Most notably, there was the Pittsburgh synagogue shooting – the deadliest anti-Semitic attack in U.S. history – by a man who authorities said posted Nazi symbols online.
Before that, there were the five swastikas found drawn in shaving cream outside Jewish homes on a Haworth street on Halloween morning.
And there was a recent report that incidents of swastika painting have increased this year in New York City, along with anti-Semitic bomb threats, assaults and vandalism. Nearly 20% of the incidents were reported in the last three weeks of October alone.
Hillsdale police were in the process of investigating two swastikas found in separate high school boys’ bathroom stalls when three more were found the morning of Election Day this week, Pascack Valley Schools Supt. P. Erik Gundersen said.
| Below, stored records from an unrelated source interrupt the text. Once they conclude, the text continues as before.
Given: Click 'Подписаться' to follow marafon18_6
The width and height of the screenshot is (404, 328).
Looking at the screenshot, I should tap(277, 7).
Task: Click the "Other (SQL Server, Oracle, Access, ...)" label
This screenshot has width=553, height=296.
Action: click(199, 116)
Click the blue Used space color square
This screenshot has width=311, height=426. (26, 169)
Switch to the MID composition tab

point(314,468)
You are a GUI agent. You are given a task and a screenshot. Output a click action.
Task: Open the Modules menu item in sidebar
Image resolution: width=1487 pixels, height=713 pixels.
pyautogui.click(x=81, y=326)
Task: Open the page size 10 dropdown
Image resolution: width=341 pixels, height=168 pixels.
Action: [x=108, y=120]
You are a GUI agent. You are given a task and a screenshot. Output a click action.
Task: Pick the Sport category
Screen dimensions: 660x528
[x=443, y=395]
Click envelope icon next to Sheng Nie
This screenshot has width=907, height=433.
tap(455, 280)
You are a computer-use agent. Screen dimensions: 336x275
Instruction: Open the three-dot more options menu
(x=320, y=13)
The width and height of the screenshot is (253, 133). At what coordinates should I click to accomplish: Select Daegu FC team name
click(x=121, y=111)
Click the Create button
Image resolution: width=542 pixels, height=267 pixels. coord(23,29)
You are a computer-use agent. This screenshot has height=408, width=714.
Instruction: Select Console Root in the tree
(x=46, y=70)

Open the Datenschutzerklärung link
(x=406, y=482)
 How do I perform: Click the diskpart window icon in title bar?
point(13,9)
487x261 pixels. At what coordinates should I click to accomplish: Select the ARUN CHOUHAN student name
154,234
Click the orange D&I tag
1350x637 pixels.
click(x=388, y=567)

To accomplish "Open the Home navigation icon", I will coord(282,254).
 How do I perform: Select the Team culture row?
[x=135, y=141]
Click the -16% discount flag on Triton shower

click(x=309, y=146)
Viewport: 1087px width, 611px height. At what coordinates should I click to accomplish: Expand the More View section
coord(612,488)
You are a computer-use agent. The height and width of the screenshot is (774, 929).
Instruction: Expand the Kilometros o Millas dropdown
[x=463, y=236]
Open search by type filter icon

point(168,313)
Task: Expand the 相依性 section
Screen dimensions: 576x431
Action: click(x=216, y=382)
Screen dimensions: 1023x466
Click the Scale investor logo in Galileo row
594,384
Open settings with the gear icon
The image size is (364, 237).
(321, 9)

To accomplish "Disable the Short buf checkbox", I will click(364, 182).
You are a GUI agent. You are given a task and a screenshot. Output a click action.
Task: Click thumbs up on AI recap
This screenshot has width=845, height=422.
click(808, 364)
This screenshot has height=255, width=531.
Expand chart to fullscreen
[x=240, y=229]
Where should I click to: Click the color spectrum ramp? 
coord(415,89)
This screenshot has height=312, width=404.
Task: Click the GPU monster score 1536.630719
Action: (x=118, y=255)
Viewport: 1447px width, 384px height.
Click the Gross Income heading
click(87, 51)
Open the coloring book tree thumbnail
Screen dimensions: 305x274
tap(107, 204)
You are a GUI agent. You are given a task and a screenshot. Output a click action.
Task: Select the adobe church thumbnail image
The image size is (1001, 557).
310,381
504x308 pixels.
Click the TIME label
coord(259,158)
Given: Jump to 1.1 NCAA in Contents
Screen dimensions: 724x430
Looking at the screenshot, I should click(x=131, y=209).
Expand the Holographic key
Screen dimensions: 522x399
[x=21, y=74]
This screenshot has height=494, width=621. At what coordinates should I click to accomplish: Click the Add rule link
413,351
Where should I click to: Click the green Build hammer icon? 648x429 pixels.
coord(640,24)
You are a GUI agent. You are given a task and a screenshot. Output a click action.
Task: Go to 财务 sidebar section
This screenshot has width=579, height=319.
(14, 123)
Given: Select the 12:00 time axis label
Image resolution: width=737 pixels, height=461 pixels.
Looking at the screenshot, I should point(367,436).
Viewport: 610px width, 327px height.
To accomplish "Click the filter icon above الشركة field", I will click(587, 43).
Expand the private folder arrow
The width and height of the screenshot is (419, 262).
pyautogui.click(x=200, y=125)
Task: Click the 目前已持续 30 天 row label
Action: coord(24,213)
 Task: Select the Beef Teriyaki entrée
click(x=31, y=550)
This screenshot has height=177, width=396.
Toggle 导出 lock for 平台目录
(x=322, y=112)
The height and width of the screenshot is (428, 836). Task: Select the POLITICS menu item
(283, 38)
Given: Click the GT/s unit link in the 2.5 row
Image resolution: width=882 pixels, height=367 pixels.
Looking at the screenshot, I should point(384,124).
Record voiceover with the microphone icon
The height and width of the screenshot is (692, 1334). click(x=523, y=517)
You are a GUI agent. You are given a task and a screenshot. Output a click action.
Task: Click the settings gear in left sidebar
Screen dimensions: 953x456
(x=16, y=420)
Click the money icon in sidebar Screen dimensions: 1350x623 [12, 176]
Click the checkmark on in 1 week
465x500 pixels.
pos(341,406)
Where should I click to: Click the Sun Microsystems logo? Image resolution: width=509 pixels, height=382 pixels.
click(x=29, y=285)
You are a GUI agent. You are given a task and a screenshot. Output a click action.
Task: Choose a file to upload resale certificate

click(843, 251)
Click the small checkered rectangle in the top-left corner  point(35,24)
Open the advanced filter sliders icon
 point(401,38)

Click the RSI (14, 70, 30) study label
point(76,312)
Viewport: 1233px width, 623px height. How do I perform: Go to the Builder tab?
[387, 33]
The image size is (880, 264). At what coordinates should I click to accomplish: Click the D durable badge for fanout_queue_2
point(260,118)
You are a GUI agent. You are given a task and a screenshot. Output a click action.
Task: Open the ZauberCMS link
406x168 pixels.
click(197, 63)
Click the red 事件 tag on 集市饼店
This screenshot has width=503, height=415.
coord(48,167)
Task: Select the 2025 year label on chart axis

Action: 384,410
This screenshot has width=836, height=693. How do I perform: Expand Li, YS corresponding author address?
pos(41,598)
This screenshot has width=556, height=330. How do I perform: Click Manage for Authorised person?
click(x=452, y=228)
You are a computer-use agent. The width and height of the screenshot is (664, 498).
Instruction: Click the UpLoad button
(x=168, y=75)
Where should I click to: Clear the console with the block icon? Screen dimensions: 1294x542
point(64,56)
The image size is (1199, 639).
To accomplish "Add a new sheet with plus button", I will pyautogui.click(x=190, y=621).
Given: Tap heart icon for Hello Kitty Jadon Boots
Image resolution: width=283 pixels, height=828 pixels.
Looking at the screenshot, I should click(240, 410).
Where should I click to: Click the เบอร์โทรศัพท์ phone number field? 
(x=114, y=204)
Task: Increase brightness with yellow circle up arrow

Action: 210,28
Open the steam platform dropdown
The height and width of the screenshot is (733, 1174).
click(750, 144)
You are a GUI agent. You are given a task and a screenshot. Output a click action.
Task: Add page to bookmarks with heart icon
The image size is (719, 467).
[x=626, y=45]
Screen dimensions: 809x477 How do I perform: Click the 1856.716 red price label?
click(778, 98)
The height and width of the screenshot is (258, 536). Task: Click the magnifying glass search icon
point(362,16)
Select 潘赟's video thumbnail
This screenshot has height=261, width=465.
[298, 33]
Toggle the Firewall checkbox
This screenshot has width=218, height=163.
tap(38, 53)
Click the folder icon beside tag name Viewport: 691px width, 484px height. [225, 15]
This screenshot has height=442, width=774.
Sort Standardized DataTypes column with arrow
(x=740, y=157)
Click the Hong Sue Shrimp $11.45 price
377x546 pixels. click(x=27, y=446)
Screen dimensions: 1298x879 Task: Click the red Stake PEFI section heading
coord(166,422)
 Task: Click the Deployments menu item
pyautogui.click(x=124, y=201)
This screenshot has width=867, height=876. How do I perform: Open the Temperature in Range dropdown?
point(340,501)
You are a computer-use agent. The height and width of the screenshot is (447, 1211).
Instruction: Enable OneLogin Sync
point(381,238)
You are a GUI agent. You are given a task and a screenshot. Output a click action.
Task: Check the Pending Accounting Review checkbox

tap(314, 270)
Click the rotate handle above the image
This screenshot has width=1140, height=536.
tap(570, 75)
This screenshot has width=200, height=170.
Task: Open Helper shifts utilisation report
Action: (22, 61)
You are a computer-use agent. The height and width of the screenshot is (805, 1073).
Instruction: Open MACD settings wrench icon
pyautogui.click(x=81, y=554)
Gundersen urged students, parents and staff members to “talk about how we can all be more caring, compassionate, and respectful....We also ask that if you ever encounter a person or environment of intolerance, violence, or hate, that you share your concern with someone from our staff so we can assist."
District officials are working with police to identify those responsible while “instituting additional programs to help us address what has unfortunately gone beyond isolated incidents,” the schools chief said.
Gundersen said said his staff also reached out to the school’s Student Government Association “to work on ways we can collaboratively educate students against such acts.”
“These kids don't have a clue as to what happened and what evil that swastika stood for,” wrote Robert Fekete of Oakland.
That may be true, but many hardly find it comforting.
“This hate is not new,” journalist Marlaina Cockcroft wrote in a moving post that was shared widely on Facebook, “but I worry it's getting worse."
"There is no reason in 2018 a Jewish teen should feel unsafe, embarrassed or mocked for being who they are," said Rabbi Yosef Orenstein of Valley Chabad. "Not here. Not anywhere."
“We need to call it out each and every time it happens," state Assemblywoman Holly Schepisi added. "We have to teach our children how unacceptable religious intolerance is."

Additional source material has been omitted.